◆ Aim of the task
Beginning with the first entry, set down each one exactly as shown.

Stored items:
[Start of Attachment]
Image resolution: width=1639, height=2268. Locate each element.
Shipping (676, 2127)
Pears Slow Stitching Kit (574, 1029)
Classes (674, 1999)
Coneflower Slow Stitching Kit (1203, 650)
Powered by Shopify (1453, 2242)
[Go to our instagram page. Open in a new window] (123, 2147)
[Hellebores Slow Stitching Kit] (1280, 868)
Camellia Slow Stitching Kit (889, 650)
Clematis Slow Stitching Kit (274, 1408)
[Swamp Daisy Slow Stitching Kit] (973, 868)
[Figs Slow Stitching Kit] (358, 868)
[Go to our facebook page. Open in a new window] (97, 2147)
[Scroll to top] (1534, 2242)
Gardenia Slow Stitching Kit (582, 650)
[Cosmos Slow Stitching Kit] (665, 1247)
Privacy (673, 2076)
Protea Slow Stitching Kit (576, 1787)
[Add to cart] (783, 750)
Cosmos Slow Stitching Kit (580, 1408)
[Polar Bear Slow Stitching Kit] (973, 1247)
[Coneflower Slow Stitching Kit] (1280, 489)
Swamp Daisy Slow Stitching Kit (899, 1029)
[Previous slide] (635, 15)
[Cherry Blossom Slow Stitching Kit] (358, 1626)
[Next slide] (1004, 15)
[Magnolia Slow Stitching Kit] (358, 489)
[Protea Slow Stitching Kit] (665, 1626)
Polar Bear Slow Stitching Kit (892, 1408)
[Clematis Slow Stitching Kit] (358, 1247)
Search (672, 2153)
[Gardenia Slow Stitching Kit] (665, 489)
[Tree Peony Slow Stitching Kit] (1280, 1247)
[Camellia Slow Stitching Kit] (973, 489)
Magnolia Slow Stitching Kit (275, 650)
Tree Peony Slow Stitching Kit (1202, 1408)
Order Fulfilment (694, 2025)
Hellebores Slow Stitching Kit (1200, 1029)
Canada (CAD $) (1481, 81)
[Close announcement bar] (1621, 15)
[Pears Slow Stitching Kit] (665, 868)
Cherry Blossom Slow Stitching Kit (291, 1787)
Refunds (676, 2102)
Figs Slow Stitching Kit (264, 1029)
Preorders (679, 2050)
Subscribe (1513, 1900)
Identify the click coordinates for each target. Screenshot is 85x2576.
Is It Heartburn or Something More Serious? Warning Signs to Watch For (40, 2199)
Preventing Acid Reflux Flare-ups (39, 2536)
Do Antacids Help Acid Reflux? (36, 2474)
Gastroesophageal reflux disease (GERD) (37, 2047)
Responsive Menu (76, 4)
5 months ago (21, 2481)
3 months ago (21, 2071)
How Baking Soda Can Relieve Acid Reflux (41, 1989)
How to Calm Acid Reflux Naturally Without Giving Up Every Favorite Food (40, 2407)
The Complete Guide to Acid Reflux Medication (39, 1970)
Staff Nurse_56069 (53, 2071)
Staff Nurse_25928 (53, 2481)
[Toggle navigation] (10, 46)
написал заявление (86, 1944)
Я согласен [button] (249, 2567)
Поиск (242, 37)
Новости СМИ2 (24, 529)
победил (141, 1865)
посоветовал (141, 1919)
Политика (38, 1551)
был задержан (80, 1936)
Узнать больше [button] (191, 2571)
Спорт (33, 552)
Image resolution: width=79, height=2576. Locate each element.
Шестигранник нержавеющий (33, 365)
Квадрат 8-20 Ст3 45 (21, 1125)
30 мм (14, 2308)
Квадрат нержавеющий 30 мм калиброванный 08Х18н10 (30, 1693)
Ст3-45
[End of Attachment]
◆ Response below
Image resolution: width=1639, height=2268. Locate each element.
Shipping (676, 2127)
Pears Slow Stitching Kit (574, 1029)
Classes (674, 1999)
Coneflower Slow Stitching Kit (1203, 650)
Powered by Shopify (1453, 2242)
[Go to our instagram page. Open in a new window] (123, 2147)
[Hellebores Slow Stitching Kit] (1280, 868)
Camellia Slow Stitching Kit (889, 650)
Clematis Slow Stitching Kit (274, 1408)
[Swamp Daisy Slow Stitching Kit] (973, 868)
[Figs Slow Stitching Kit] (358, 868)
[Go to our facebook page. Open in a new window] (97, 2147)
[Scroll to top] (1534, 2242)
Gardenia Slow Stitching Kit (582, 650)
[Cosmos Slow Stitching Kit] (665, 1247)
Privacy (673, 2076)
Protea Slow Stitching Kit (576, 1787)
[Add to cart] (783, 750)
Cosmos Slow Stitching Kit (580, 1408)
[Polar Bear Slow Stitching Kit] (973, 1247)
[Coneflower Slow Stitching Kit] (1280, 489)
Swamp Daisy Slow Stitching Kit (899, 1029)
[Previous slide] (635, 15)
[Cherry Blossom Slow Stitching Kit] (358, 1626)
[Next slide] (1004, 15)
[Magnolia Slow Stitching Kit] (358, 489)
[Protea Slow Stitching Kit] (665, 1626)
Polar Bear Slow Stitching Kit (892, 1408)
[Clematis Slow Stitching Kit] (358, 1247)
Search (672, 2153)
[Gardenia Slow Stitching Kit] (665, 489)
[Tree Peony Slow Stitching Kit] (1280, 1247)
[Camellia Slow Stitching Kit] (973, 489)
Magnolia Slow Stitching Kit (275, 650)
Tree Peony Slow Stitching Kit (1202, 1408)
Order Fulfilment (694, 2025)
Hellebores Slow Stitching Kit (1200, 1029)
Canada (CAD $) (1481, 81)
[Close announcement bar] (1621, 15)
[Pears Slow Stitching Kit] (665, 868)
Cherry Blossom Slow Stitching Kit (291, 1787)
Refunds (676, 2102)
Figs Slow Stitching Kit (264, 1029)
Preorders (679, 2050)
Subscribe (1513, 1900)
Identify the click coordinates for each target. Screenshot is 85x2576.
Is It Heartburn or Something More Serious? Warning Signs to Watch For (40, 2199)
Preventing Acid Reflux Flare-ups (39, 2536)
Do Antacids Help Acid Reflux? (36, 2474)
Gastroesophageal reflux disease (GERD) (37, 2047)
Responsive Menu (76, 4)
5 months ago (21, 2481)
3 months ago (21, 2071)
How Baking Soda Can Relieve Acid Reflux (41, 1989)
How to Calm Acid Reflux Naturally Without Giving Up Every Favorite Food (40, 2407)
The Complete Guide to Acid Reflux Medication (39, 1970)
Staff Nurse_56069 (53, 2071)
Staff Nurse_25928 (53, 2481)
[Toggle navigation] (10, 46)
написал заявление (86, 1944)
Я согласен [button] (249, 2567)
Поиск (242, 37)
Новости СМИ2 (24, 529)
победил (141, 1865)
посоветовал (141, 1919)
Политика (38, 1551)
был задержан (80, 1936)
Узнать больше [button] (191, 2571)
Спорт (33, 552)
Image resolution: width=79, height=2576. Locate each element.
Шестигранник нержавеющий (33, 365)
Квадрат 8-20 Ст3 45 (21, 1125)
30 мм (14, 2308)
Квадрат нержавеющий 30 мм калиброванный 08Х18н10 (30, 1693)
Ст3-45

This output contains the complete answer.